The LLM fallback system follows a similar pattern for each DRUM-based template:

from datarobot_genai.core.config import LLMConfig
from datarobot_genai.crewai.llm import get_router_llm

primary = LLMConfig(
    use_datarobot_llm_gateway=True,
    llm_default_model="{LLM_DEFAULT_MODEL}",
)
fallbacks = [
    LLMConfig(
        use_datarobot_llm_gateway=True,
        llm_default_model="anthropic/claude-opus-4-20250514",
    )
]

llm = get_router_llm(primary, fallbacks, {"num_retries": 1}) 
from datarobot_genai.core.config import LLMConfig
from datarobot_genai.langgraph.llm import get_router_llm

primary = LLMConfig(
    use_datarobot_llm_gateway=True,
    llm_default_model="{LLM_DEFAULT_MODEL}",
)
fallbacks = [
    LLMConfig(
        use_datarobot_llm_gateway=True,
        llm_default_model="anthropic/claude-opus-4-20250514",
    )
]

llm = get_router_llm(primary, fallbacks, {"num_retries": 1}) 
from datarobot_genai.core.config import LLMConfig
from datarobot_genai.llamaindex.llm import get_router_llm

primary = LLMConfig(
    use_datarobot_llm_gateway=True,
    llm_default_model="{LLM_DEFAULT_MODEL}",
)
fallbacks = [
    LLMConfig(
        use_datarobot_llm_gateway=True,
        llm_default_model="anthropic/claude-opus-4-20250514",
    )
]

llm = get_router_llm(primary, fallbacks, {"num_retries": 1}) 

Multiple fallbacks

You can specify multiple fallback providers in the fallbacks list. The router tries them in order if the primary fails.

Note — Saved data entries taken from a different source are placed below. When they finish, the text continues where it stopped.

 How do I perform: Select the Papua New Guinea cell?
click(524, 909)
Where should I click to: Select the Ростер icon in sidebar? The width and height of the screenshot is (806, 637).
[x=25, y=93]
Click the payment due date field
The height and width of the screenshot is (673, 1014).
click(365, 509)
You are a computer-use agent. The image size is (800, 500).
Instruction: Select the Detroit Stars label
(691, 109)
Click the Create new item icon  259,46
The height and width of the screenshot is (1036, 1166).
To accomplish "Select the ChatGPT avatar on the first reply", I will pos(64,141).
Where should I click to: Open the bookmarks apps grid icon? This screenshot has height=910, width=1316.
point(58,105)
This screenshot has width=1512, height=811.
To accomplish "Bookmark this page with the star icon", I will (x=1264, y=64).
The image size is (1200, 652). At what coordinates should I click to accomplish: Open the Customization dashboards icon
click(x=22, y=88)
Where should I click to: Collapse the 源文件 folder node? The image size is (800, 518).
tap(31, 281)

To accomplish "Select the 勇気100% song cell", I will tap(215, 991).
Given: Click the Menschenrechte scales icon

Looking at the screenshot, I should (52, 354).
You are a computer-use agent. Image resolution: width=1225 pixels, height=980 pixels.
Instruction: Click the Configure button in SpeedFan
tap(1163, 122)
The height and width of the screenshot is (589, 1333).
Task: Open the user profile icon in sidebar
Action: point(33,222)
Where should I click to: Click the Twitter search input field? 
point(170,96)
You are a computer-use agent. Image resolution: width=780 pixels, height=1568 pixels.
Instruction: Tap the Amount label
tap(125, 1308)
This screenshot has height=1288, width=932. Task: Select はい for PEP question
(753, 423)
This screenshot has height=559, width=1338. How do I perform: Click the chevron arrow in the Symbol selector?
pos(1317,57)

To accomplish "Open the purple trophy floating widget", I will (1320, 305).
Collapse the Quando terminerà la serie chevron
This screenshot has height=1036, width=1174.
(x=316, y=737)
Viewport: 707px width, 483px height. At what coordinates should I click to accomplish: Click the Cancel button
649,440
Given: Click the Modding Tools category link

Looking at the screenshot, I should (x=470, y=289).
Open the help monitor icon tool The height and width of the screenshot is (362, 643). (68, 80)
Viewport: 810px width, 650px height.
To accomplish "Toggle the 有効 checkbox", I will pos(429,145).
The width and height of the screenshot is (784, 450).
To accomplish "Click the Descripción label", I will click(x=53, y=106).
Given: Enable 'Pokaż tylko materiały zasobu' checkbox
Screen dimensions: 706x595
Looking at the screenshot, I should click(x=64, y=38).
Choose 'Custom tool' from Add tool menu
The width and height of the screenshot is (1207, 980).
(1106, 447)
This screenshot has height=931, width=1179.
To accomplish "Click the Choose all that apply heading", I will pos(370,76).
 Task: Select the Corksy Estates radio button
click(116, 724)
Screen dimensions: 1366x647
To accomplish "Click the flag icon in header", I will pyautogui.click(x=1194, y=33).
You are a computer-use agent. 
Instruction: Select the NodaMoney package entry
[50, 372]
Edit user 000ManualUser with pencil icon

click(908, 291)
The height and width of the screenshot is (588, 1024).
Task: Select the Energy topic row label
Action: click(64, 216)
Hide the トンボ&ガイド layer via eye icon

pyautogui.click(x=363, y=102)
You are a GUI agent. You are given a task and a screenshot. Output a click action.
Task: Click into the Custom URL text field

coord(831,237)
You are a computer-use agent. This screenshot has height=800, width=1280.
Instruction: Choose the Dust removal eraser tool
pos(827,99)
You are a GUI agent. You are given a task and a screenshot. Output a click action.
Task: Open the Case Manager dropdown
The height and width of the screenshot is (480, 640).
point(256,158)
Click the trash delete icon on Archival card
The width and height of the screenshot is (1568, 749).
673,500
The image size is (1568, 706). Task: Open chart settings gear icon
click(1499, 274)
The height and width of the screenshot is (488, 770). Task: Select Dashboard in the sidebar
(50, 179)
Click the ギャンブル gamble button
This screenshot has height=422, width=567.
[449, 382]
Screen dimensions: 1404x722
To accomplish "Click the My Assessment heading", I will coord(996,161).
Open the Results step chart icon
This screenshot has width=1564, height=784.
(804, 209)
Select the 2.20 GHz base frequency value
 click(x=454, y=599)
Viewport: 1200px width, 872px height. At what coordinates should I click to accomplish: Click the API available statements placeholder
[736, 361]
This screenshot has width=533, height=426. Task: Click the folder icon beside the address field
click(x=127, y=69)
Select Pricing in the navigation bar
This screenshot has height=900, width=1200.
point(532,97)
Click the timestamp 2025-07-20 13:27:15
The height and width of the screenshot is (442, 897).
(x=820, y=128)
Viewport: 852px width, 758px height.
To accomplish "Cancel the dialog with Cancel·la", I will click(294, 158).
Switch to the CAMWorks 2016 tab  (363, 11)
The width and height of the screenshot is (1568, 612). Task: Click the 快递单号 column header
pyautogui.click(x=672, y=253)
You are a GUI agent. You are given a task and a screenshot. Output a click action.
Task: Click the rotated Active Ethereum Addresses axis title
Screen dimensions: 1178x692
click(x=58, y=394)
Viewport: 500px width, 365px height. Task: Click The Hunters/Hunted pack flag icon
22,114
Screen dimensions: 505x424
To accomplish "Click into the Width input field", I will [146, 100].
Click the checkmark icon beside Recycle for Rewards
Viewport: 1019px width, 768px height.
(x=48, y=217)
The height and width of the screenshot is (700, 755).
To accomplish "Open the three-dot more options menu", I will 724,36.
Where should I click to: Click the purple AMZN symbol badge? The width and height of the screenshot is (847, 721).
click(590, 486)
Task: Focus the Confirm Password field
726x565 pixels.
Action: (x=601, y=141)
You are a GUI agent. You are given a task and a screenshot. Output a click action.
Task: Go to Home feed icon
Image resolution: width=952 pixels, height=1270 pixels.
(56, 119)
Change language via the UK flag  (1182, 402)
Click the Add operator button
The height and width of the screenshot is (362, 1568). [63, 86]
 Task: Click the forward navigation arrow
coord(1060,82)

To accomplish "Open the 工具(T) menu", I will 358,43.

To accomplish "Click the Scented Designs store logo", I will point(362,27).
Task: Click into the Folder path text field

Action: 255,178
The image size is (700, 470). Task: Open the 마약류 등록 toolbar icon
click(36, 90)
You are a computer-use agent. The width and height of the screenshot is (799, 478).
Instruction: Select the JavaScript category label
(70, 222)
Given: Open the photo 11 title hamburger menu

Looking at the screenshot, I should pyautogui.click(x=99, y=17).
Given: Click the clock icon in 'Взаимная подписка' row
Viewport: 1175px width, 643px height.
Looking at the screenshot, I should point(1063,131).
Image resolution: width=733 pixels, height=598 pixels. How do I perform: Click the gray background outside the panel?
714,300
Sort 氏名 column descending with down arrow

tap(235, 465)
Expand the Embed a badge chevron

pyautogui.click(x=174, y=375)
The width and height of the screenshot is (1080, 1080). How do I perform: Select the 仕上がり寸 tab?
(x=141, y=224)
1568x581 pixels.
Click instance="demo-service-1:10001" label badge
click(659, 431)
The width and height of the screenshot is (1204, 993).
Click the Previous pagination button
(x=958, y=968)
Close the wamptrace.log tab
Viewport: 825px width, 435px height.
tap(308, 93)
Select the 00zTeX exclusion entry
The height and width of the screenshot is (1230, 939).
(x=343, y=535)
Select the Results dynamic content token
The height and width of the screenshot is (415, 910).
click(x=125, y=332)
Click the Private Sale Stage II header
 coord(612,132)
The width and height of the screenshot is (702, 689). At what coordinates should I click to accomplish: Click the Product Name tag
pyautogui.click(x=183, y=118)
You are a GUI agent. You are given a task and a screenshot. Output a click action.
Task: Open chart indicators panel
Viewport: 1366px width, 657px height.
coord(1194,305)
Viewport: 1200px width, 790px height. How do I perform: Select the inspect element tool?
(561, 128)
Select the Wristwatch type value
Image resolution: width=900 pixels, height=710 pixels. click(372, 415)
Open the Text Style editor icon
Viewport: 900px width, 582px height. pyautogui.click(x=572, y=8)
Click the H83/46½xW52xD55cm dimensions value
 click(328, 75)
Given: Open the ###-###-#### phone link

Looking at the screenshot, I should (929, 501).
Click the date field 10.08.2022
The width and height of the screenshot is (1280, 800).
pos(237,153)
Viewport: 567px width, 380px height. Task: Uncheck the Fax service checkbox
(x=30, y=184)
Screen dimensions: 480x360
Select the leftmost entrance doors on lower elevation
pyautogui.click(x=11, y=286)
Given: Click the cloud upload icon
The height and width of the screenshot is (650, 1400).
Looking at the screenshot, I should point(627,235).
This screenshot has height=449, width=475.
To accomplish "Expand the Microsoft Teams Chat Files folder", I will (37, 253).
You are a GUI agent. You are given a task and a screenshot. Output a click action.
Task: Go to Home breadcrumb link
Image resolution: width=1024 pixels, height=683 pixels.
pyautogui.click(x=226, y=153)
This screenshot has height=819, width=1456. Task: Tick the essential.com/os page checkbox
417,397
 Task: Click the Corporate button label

Configure fallback in workflow.yaml

For DRAgent/NAT templates, use _type: datarobot-llm-router with primary and fallbacks blocks in workflow.yaml:

workflow.yaml
llms:
  datarobot_llm:
    _type: datarobot-llm-router
    primary:
      use_datarobot_llm_gateway: true
      llm_default_model: "{LLM_DEFAULT_MODEL}"
    fallbacks:
      - use_datarobot_llm_gateway: true
        llm_default_model: anthropic/claude-opus-4-20250514
    num_retries: 1 

LLMConfig fields in YAML

The primary and each item in fallbacks accept the same fields as LLMConfig: use_datarobot_llm_gateway, llm_default_model, llm_deployment_id, nim_deployment_id, datarobot_endpoint, and datarobot_api_token.

Mixing provider types

The primary and fallback providers can use different provider types. For example, you can use the LLM gateway as primary and a deployment as fallback:

primary = LLMConfig(
    use_datarobot_llm_gateway=True,
    llm_default_model="azure/gpt-4o-mini",
)
fallbacks = [
    LLMConfig(
        llm_deployment_id="YOUR_DEPLOYMENT_ID",
    ),
    LLMConfig(
        use_datarobot_llm_gateway=True,
        llm_default_model="anthropic/claude-opus-4-20250514",
    ),
]

llm = get_router_llm(primary, fallbacks, {"num_retries": 1}) 
llms:
  datarobot_llm:
    _type: datarobot-llm-router
    primary:
      use_datarobot_llm_gateway: true
      llm_default_model: azure/gpt-4o-mini
    fallbacks:
      - llm_deployment_id: YOUR_DEPLOYMENT_ID
      - use_datarobot_llm_gateway: true
        llm_default_model: anthropic/claude-opus-4-20250514
    num_retries: 1 

Retry and latency

Each retry adds latency to the response. Set num_retries conservatively (e.g., 1) to balance reliability and response time.